De uma tirada ocorrem-nos inúmeros nomes de ilustradores, na casa dos vintes, com uma produção tão regular quanto interessante; as feiras de publicação independente estão cheias de zines e publicações próprias de qualidade; fora de Lisboa e do Porto é frequente encontrar eventos comunicados por bons cartazes; os projectos de base comunitária vão-se multiplicando; até o tão apregoado desinteresse pela escrita tem sido contrariado por projectos como o Drawn Places de João Drummond ou o recente Linguarejar.

O designer portuense André Santos publicou o ano passado o “Cá se fazem…” , uma espécie de olhar de backstage, para um conjunto de estúdios/designers talentosos e resilientes que resistem a emigrar: And Atelier, Bolos Quentes, Get up, Folks!, GSA Design, Hey Cecilia, Inês Nepomuceno, João Jesus, The Royal Studio, Sérgio Alves, Slang e Vivó Eusébio.

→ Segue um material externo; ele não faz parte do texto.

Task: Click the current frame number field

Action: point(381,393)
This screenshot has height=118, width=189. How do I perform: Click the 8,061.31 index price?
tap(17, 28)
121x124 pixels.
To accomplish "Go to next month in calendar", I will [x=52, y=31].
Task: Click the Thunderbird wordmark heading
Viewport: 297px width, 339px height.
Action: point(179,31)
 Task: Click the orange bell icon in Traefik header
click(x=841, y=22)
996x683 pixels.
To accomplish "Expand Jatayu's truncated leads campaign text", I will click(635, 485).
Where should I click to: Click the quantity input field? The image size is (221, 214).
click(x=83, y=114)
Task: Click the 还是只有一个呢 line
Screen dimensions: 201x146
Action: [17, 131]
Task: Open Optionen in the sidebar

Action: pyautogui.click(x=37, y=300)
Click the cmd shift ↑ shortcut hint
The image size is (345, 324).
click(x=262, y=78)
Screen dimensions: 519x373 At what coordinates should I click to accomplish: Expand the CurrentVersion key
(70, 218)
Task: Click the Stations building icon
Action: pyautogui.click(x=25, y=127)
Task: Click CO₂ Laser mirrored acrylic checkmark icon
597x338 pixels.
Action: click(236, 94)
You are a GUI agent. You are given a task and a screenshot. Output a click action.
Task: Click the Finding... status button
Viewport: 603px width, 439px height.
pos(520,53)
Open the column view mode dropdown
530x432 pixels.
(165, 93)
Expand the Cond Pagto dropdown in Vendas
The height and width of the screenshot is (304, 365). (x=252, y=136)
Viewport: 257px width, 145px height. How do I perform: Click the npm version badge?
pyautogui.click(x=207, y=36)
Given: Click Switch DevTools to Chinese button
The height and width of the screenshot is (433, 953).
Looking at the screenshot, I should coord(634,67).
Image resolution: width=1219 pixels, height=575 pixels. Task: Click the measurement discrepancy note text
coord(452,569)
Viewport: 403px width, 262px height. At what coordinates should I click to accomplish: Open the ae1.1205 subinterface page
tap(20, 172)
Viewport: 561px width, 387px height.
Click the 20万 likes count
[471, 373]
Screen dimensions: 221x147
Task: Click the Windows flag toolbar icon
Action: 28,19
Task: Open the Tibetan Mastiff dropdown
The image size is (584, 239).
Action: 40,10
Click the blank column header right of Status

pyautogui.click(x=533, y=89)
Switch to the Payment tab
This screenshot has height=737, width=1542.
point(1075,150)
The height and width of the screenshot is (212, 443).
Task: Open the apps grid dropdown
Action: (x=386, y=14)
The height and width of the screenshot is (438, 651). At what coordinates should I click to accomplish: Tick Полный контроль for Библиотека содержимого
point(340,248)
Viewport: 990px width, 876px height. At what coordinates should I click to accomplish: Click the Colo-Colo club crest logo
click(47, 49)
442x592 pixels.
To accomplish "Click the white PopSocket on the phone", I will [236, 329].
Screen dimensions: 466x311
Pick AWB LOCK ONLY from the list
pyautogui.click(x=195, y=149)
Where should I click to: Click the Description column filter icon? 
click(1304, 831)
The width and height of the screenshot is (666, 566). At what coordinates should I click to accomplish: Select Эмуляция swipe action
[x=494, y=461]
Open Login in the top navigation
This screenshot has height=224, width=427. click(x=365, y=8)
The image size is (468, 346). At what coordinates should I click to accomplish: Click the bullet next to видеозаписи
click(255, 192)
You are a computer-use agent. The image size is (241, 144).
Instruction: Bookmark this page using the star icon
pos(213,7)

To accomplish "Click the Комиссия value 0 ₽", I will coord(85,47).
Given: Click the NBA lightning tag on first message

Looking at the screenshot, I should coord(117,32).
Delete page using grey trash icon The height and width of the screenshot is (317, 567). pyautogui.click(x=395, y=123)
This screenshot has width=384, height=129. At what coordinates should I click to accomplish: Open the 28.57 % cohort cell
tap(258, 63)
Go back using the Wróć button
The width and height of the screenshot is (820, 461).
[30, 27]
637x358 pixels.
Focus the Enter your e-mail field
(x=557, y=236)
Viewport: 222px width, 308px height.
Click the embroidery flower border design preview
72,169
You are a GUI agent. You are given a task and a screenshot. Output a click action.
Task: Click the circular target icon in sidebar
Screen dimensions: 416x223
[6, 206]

Perguntar-me-ão, mas o que é que se pode fazer? Desde logo valorizar as pessoas pela qualidade do seu trabalho, diversificar as oportunidades perante o alargado leque de pessoas capazes. O que não se pode fazer é eleger artistas ou designers de regime (por isso o debate em torno da aposta política em Joana Vasconcelos é importante); o que não se pode fazer é pagar ou apostar de forma diferente consoante a idade, a cidade ou o grupo de amigos; o que não se deve fazer é desaproveitar mais oportunidades, por isso é tão importante que eventos de significativo orçamento que se aproximam como a Trienal de Lisboa ou a Experimentadesign, não reforcem a sensação de que os designers com menos de trinta anos apenas existem no Behance ou são aposta fora de portas; o que é importante é perceber que esta aposta não tem a ver com qualquer espécie de paternalismo, mas tão só com o reconhecimento que alguns dos melhores têm hoje menos de 30 anos.